As we are moving towards new payment systems, it is imperative that we are involved and offer comments when we are able to as this will greatly impact us as providers. We also need to stay informed so we can modify our policies and procedures to be reflective of the changes.
As noted by Ashish K. Jha, M.D., MPH in the JAMA Forum of August 4, 2016, the Centers for Medicare & Medicaid Services “has experimented with 30-day bundles for the last several years… the effect of this program, which has had only modest participation, is largely unknown.”
Still, CMS has marched forward with creating bundles that have become more inclusive of post acute care in addition to hospital care with the Comprehensive Care for Joint Replacement which began April 2016. Now, the CMS proposal for a Cardiac Care Bundle (Acute Myocardial Infarction and Coronary Artery Bypass surgery) is due to take effect July 2017.
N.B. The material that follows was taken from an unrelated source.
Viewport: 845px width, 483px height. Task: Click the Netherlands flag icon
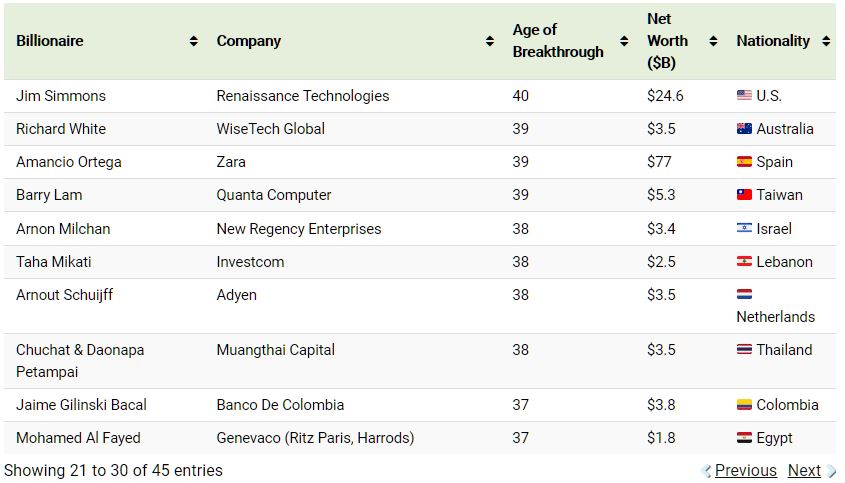click(744, 295)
Additionally, CMS proposed to include hip and femur fracture surgery as an addition to CJR. Together, these bundled episode proposals extend for 90 days beyond acute care discharge and include all necessary health services.
After applying exclusion criteria, CMS has identified 294 Metropolitan Statistical Areas (MSAs) which are identified on Table 1 of the proposed Cardiac bundle (pages 102 – 112). This is movement toward what CMS ultimately wants to see, called an Episode Payment Model.
Quality measures will be a large part of reported success for these proposed bundles and what CMS proposes for AMI, mortality, patient experience, and the number of days a patient spends in the hospital. For CABG surgery, CMS proposes to focus on mortality and patient experience. For fracture surgeries, CMS will assess quality using a mix of complication rates, patient experience, and voluntary reporting of patient-reported outcome measures (PROMs).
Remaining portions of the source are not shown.